Entendemos então que quem vai e volta não é a vida? É a consciência. A vida apenas gira.
A consciência é que pode permanecer presa ao mesmo raio da roda durante anos, ou aprender a enxergar a roda inteira.
E talvez seja justamente por isso que a Roda vem depois do Eremita.
Primeiro você aprende a observar. Depois descobre que aquilo que observa possui padrões.
Sem o Eremita, a Roda parece caos.
Com o Eremita, ela começa a revelar inteligência.
Acho que essa é uma das leituras mais fortes que nossa reflexão aqui pode oferecer.

E então chegamos a um dos arcanos que mais sofreram simplificações ao longo do tempo.
Quase sempre dizem que a Força é coragem, domínio ou poder.
Mas, depois da Roda da Fortuna, isso fica pequeno demais.
A consciência já viu que não controla os ciclos da vida. Então que força é essa?
Não pode ser a força de quem domina o mundo.
Tem de ser a força de quem aprende a governar a si mesmo.
E aqui há uma conexão linda com a imagem clássica da carta: uma pessoa abrindo, ou acariciando, a boca de um leão.
Ela não vence o leão.
Ela não o mata.
Ela também não foge dele.
Ela aprende a relacionar-se com ele como quem fala com animais selvagens. Não porque os ame incondicionalmente, mas porque compreende sua natureza.

A Força não vence o leão.

Ela aprende a caminhar ao lado dele.

Depois que a consciência compreende que a vida se move em ciclos, ela faz uma descoberta ainda mais desconcertante.

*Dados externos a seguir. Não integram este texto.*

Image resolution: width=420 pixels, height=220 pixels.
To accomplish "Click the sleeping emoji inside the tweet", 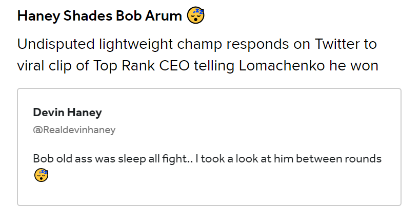I will coord(41,175).

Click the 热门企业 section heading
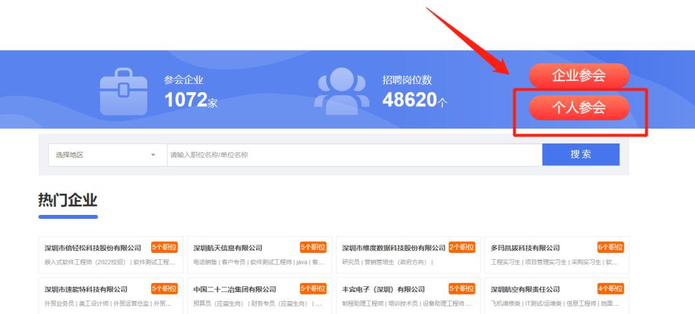68,201
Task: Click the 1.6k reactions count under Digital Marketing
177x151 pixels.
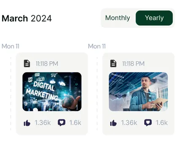Action: click(x=75, y=123)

O maior desafio nunca esteve do lado de fora.

Sempre esteve dentro.

No primeiro nível do jogo, a Força parece poder.

Coragem.

Determinação.

A capacidade de enfrentar dificuldades.

Mas isso é apenas sua superfície.

Logo a consciência percebe que existe um leão que não pode ser derrotado.

Porque ele mora nela.

É feito de impulsos.

Medos.

Desejos.

Raiva.

Vaidade.

Orgulho.

Ciúme.

Ambição.

Sobrevivência.

Tudo aquilo que sustenta a vida e, ao mesmo tempo, pode destruí-la quando assume o comando.

Durante muito tempo acreditamos que amadurecer era eliminar esse animal.

Domesticá-lo.

Silenciá-lo.

Acorrentá-lo.

Mas o leão nunca desaparece.

Quando é reprimido, aprende apenas a atacar escondido.

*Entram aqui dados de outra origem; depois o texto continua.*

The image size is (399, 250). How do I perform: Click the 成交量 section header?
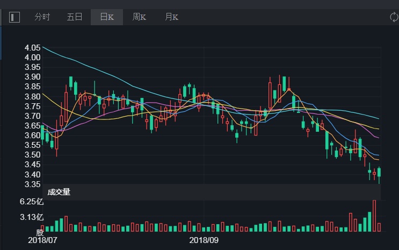pos(59,192)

A verdadeira Força nasce quando a consciência deixa de lutar contra sua natureza e começa a compreendê-la.

Ela percebe que a agressividade também protege.

Que o medo também alerta.

Que a raiva também denuncia limites violados.

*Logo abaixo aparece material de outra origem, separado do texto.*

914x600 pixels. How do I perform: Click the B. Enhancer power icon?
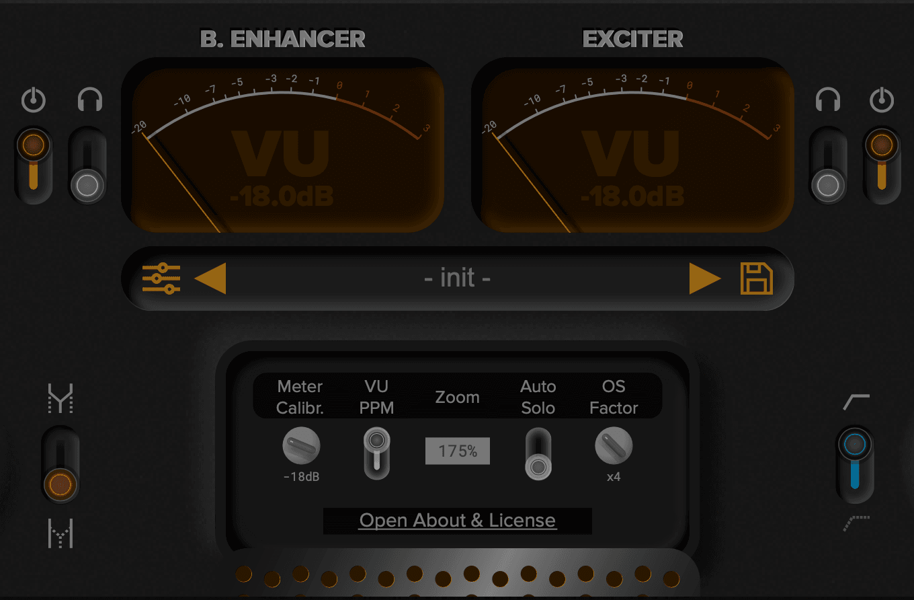pos(34,102)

Que o desejo também movimenta a vida.

Nenhuma dessas forças é inimiga.

O perigo começa quando qualquer uma delas assume o lugar do condutor.

Então a consciência deixa de perguntar:

"Como elimino minhas sombras?"

E começa a perguntar:

"Como posso escutá-las sem entregar-lhes as rédeas?"

Essa pergunta transforma tudo.

No nível mais alto desse arcano, a Força já não demonstra poder.

Transmite serenidade.

Ela não precisa levantar a voz.

Nem vencer todas as discussões.

Nem controlar todas as situações.

Sua autoridade nasce da integração.

O leão continua ali.

Forte.

Vivo.

Instintivo.

Mas já não governa sozinho.

Também não foi aprisionado.

Foi compreendido.

Talvez essa seja a maior lição da Força.

A consciência amadurece quando percebe que aquilo que tentava destruir dentro de si talvez estivesse apenas esperando ser educado.

Porque nenhuma energia desaparece.

Ela apenas muda de direção.

E toda vez que conseguimos orientar um impulso, em vez de reprimi-lo, deixamos de desperdiçar força lutando contra nós mesmos.

Passamos, enfim, a utilizá-la para caminhar.